= Melody Miller =

Aide to the Kennedy family (1945–2022)

Melody Jean Miller (February 19, 1945 – November 8, 2022) was an American political staffer. She was an aide to the Kennedy family from the time she was a college intern for Jacqueline Kennedy Onassis.

==Biography==
Miller was born in Seattle, Washington, on February 19, 1945. She grew up in Arlington, Virginia, graduated from Yorktown High School and attended Pennsylvania State University, studying education and political science.
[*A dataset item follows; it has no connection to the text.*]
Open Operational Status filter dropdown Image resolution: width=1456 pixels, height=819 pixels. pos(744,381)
Miller married Paul McElligott and James Rogers before marrying William P. Wilson who worked for JFK and died in 2014. Wilson "negotiated the terms of Kennedy’s historic first televised debate with Richard M. Nixon in 1960".
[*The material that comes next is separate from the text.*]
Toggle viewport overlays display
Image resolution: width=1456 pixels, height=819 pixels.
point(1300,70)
Miller was found dead from a heart attack in her home in Washington, D.C., on November 8, 2022. She was 77.

==Career==
In 1968, she was the last person to turn out the lights in Robert F. Kennedy’s Senate office after he was assassinated. Miller went to work for him after she graduated from Penn State. She then spent thirty seven years working for Ted Kennedy as a legislative and press aide and then deputy press secretary. Some of the jobs she did was help Jackie Kennedy handle the condolences sent after John F. Kennedy’s death and Rose Kennedy’s 100th birthday celebration.